The simple network management protocol (SNMP) is a widely used internet standard protocol for managing and keeping track of network devices linked over IP. Using SNMP, devices such as wireless devices, servers, CCTV cameras, routers, switches, firewalls, load balancers, and switches communicate with one another. 

Internet Control Message Protocol (ICMP)

Network diagnostics and error reporting are done via the Internet Control Message Protocol (ICMP). When data does not pass through as it should during the error reporting process, ICMP sends messages from the sender to the receiver. Ping and traceroute use ICMP packets sent during the diagnostic procedure to provide information about how data is delivered.

Cisco Discovery Protocol (CDP) 

Cisco systems created CDP specifically for sharing information between connected cisco devices with a direct link. It is used to gather data on devices that are directly connected to one another, including hardware, software, device name information, and many other things. Without physically inspecting the equipment, it aids in an effective inspection. A user of CDP can inspect information on connected devices, such as hostname, local and remote ports, and specifics on the connected devices’ platforms, by using a variety of show commands.

Examples of Network Protocols

Here are a few examples of the most commonly used network protocols:

Hypertext Transfer Protocol (HTTP)

The Hypertext Transfer Protocol (HTTP), which is used to load websites with hypertext links, was the foundation on which the World Wide Web was created. HTTP is an application layer protocol that operates on top of other layers of the network protocol stack and is used to transfer data between networked devices. A client computer sends a server an HTTP request, and the server replies with a message.

Secure Socket Shell (SSH)

SSH is a cryptographic protocol that offers secure computer network communication. It is a network protocol that provides users, in particular system administrators, with a safe method of accessing a computer via an unsecured network.

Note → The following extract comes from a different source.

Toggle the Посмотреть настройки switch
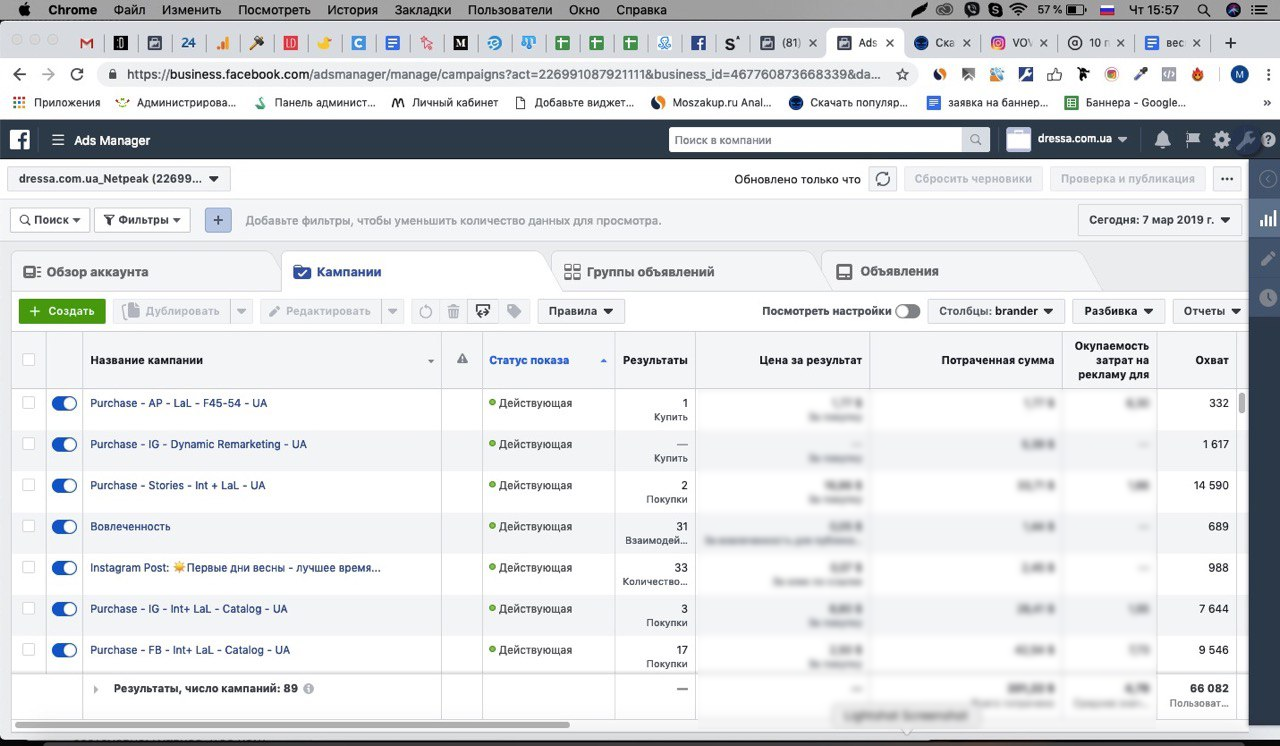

Short Message Service (SMS)

To send and receive text messages over cellular networks, this communication protocol was developed. SMS only relates to text-based communications. Multimedia Messaging Service (MMS), an expansion of the SMS protocol, is required for sending images, movies, or other types of material.

Related Article: Types of Network Performance Monitoring Tools

Final Note

In the modern world, users communicate through a variety of applications, devices, languages, and data transfer methods. If there were no set of rules that could control how people communicate for data and how our devices treat that data, global communication would therefore be impossible. Therefore, as technology advances, there will always be a need for and importance of network protocols. Furthermore, network protocols do not simply define how devices and processes work; they define how they can work together. Without these predetermined standards and rules, the internet would lack the necessary infrastructure it requires to be functional.